▶ Directions
Retype the line with "Task: Reply to Lali Morina's comment" exactly. Then retype every line after it through the end of the entries below, and nothing more, leaving out pictures.

▶ Dataset excerpts
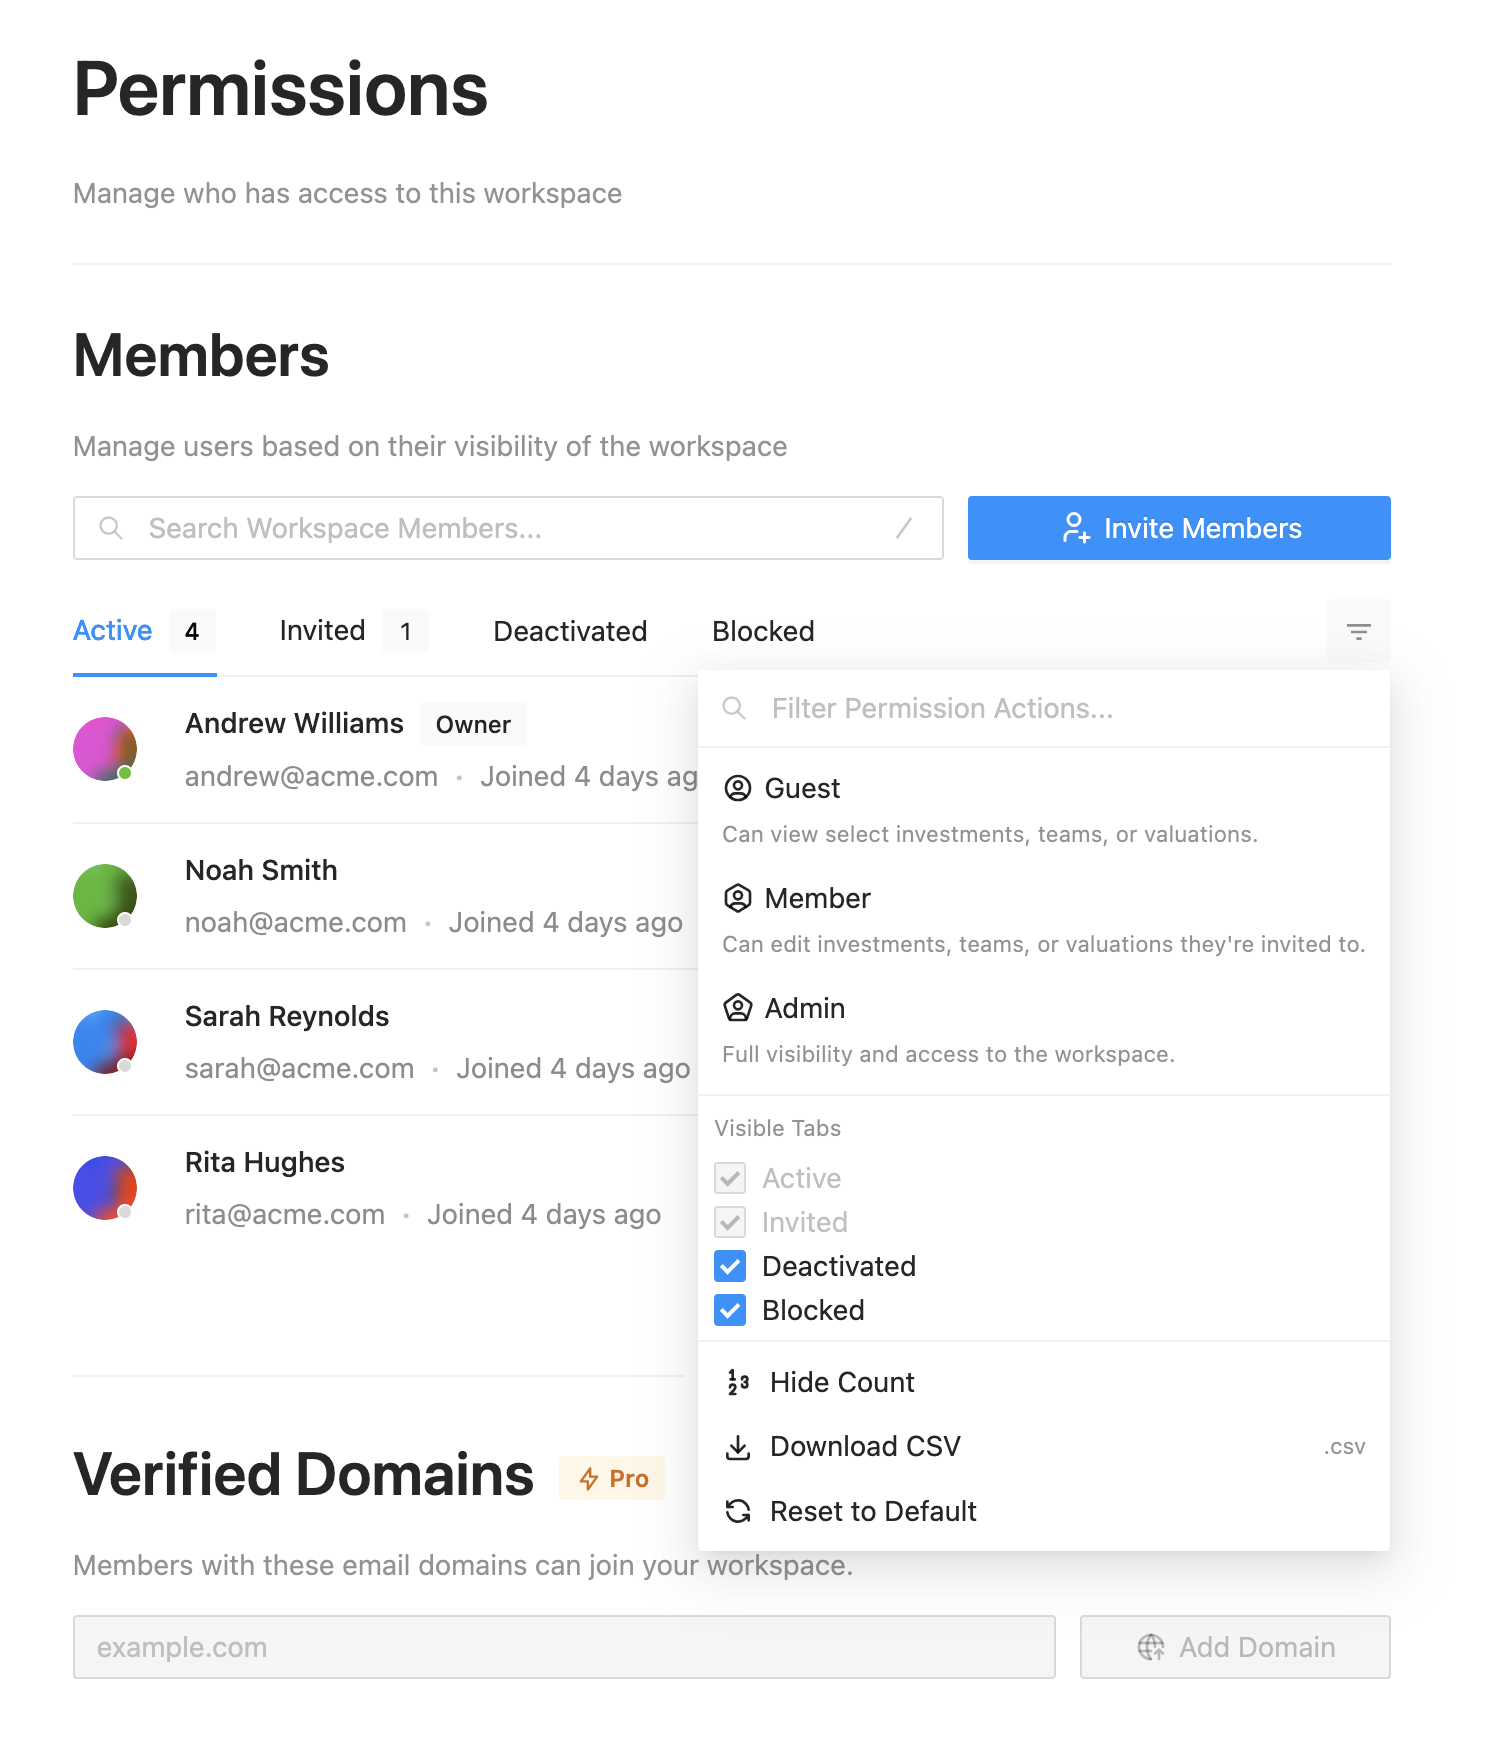1508x1756 pixels.
Task: Switch to the Invited tab
Action: pyautogui.click(x=322, y=631)
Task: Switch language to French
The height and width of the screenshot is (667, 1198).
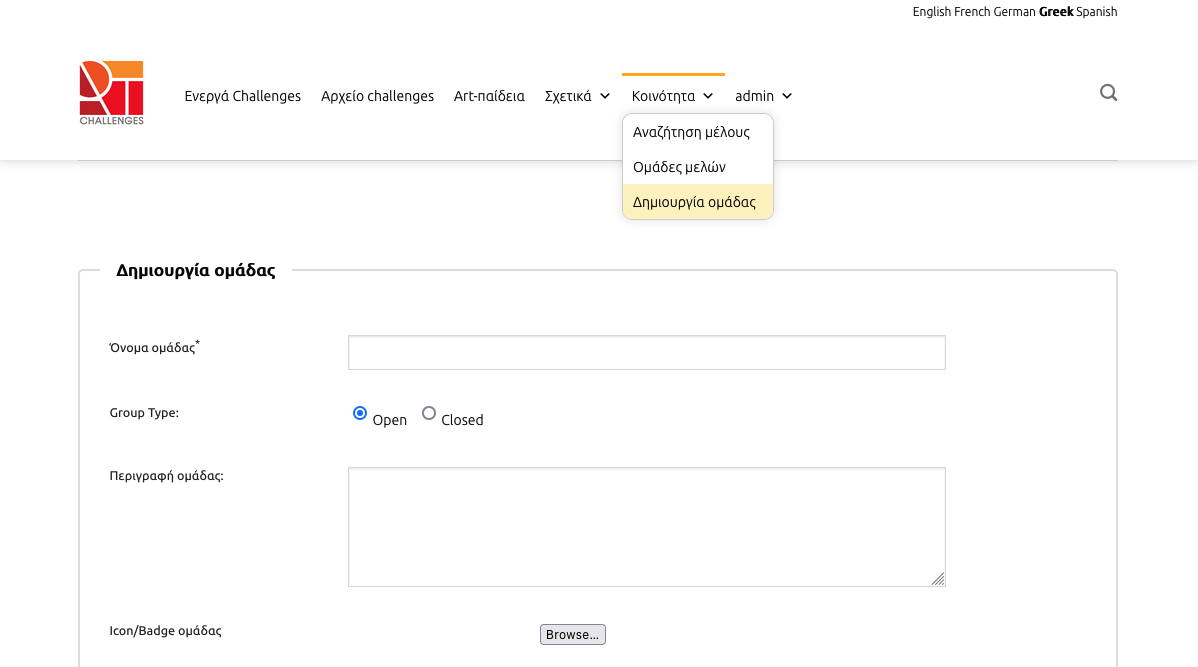Action: coord(972,12)
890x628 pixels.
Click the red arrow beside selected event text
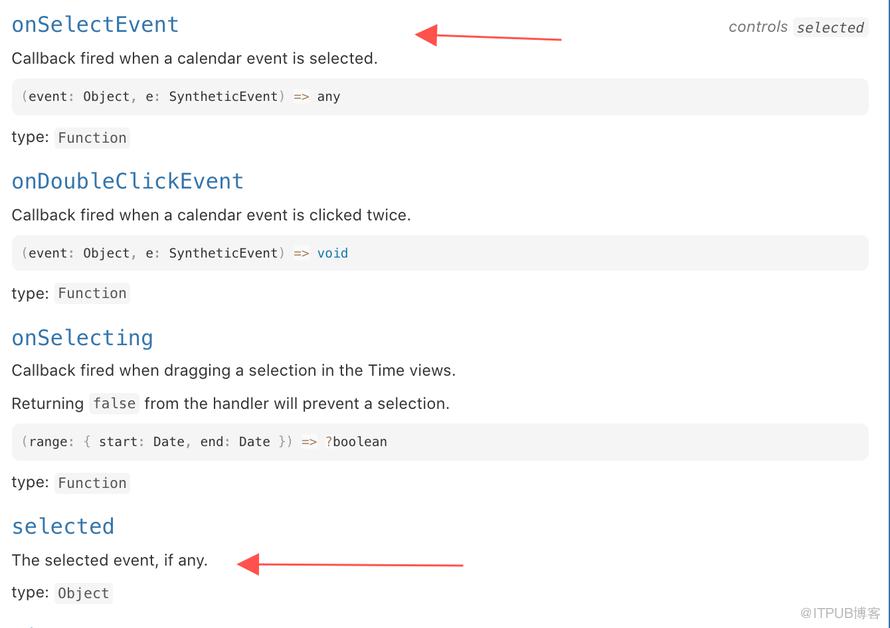pyautogui.click(x=350, y=564)
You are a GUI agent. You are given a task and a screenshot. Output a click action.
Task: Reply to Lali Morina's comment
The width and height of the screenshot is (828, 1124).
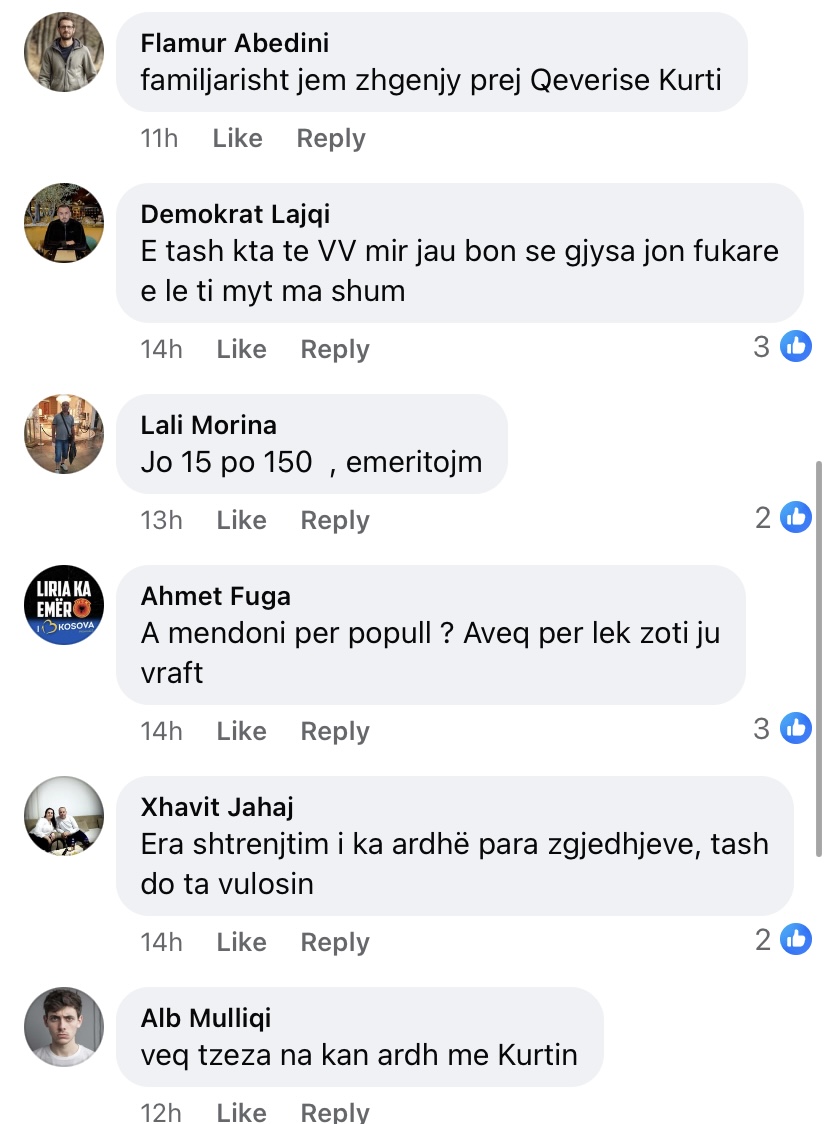335,520
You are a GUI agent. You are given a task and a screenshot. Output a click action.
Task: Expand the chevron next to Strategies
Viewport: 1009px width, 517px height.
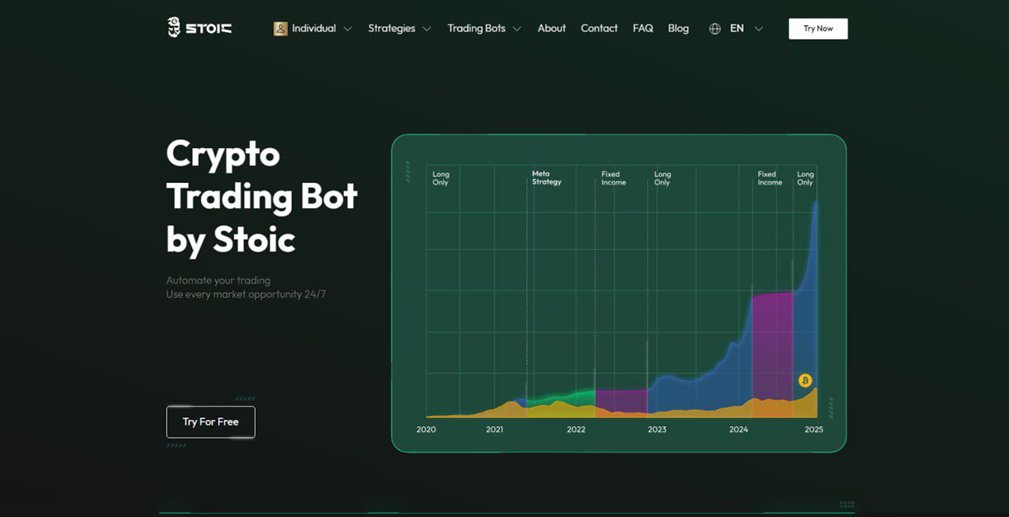point(427,29)
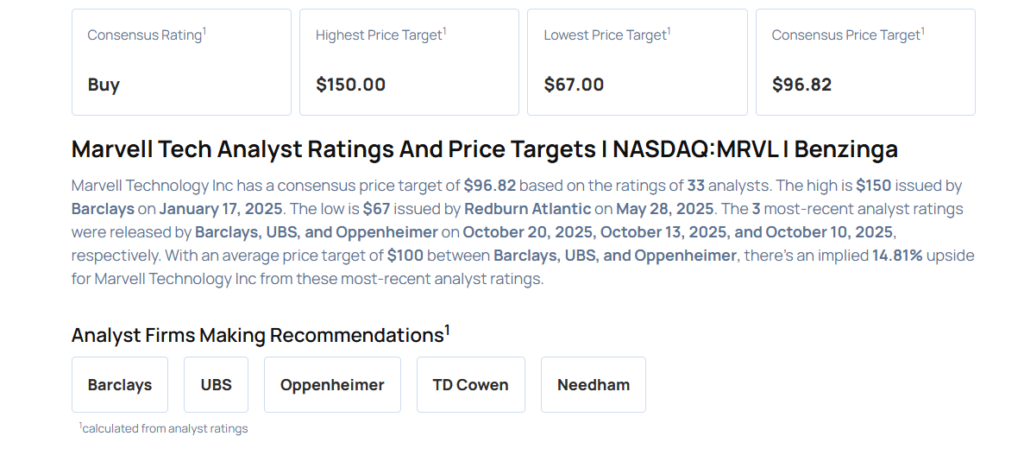
Task: Click the $67.00 lowest target value
Action: (574, 84)
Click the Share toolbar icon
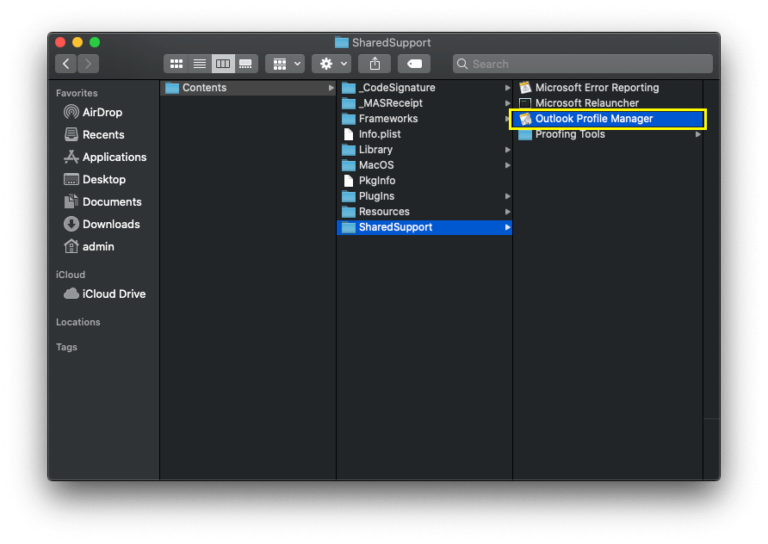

▶ Task answer
Task: Reply to Lali Morina's comment
The width and height of the screenshot is (828, 1124).
335,520
You are a GUI agent. You are given a task and a screenshot. Output a click action.
Task: Expand the chevron next to Strategies
Viewport: 1009px width, 517px height.
point(427,29)
Task: Click the $67.00 lowest target value
Action: (574, 84)
Click the Share toolbar icon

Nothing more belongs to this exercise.